The function that prints 3 and returns 8 in ocaml has type "int". The function that prints 3 and returns 8 in haskell has type "IO Int"...
That is not true at all. If you have worked with any monadic data structure that is not hardcoded into the compiler (like List) for example Lwt you would see how tedious handling monads is. So tedious that not one but four syntax extensions exist to make it less boilerplate heavy (pa_lwt, lwt.ppx, pa_monad, omonad).

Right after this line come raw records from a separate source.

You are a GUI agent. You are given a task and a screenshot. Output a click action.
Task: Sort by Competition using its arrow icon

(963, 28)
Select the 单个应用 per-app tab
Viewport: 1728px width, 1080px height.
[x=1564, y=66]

Specific instances of monads are definable in most languages in use today, it's when you want to generalize over monads that Haskell stands out. For that you want higher kindedness, Ocaml can simulate them using the module system but it's rather cumbersome. There is a work around described here: https://ocamllabs.github.io/higher/lightweight-higher-kinded.... The work around is also applicable to the cousin, F#: https://github.com/palladin/Higher/tree/master/src/Higher.Co...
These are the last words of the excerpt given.